Hochgerechnet seien das mehr als 133.000 Kinder im Freistaat, teilte die Kasse mit. Motorische Entwicklungsstörungen seien bei 6,8 Prozent der Kinder unter sechs Jahren diagnostiziert worden, das entspreche rund 51.000 Kindern.
Deutlicher Anstieg seit 2005
Von 2005 bis 2024 stieg der Anteil der Kinder mit einer entwicklungsbedingten Störung der Sprache den Angaben zufolge von 19,6 auf 25,7 Prozent. Bei den motorischen Störungen gab es im selben Zeitraum eine Zunahme von 5,4 auf 6,8 Prozent. Jungen sind demnach häufiger betroffen als Mädchen.

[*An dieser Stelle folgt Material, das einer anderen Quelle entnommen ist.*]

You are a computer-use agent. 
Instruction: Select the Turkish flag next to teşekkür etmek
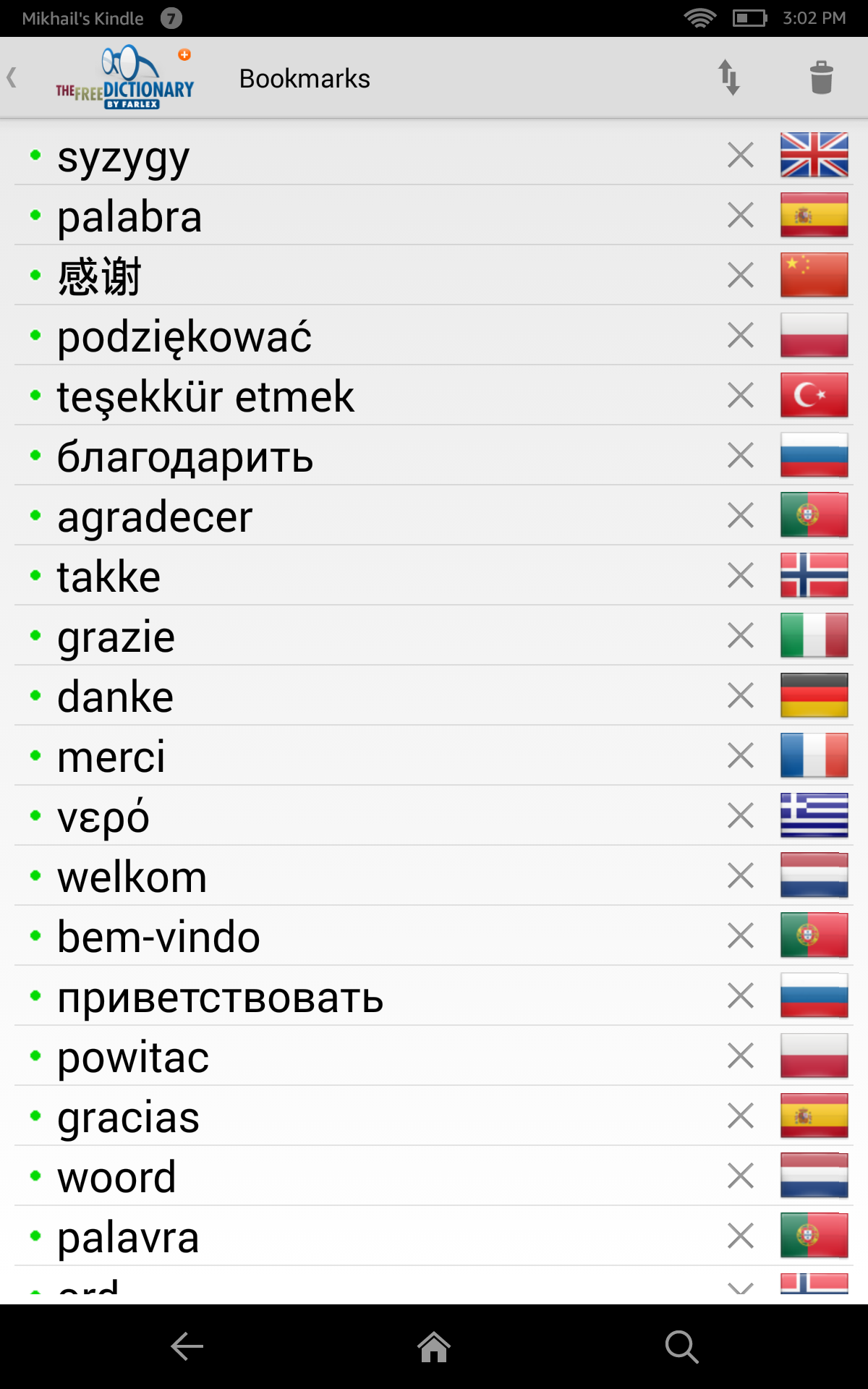pyautogui.click(x=813, y=395)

Kindshofer verwies auf die Bedeutung persönlicher Zuwendung: "Kinder lernen durch Sprechen, Spielen und Bewegen. Diese Aktivitäten fördern nicht nur ihre Entwicklung, sondern auch soziale Kompetenzen." Digitale Medien könnten echte Interaktionen nicht ersetzen, sagte er.
Eltern sollten sich bei Auffälligkeiten an eine Kinderärztin oder einen Kinderarzt wenden, empfahl die Kasse. Vorbeugend sollten sie viel mit ihren Kindern sprechen, den Medienkonsum begrenzen und Bewegung in den Alltag einbauen. Wichtig sei auch, die Vorsorgeuntersuchungen wahrzunehmen.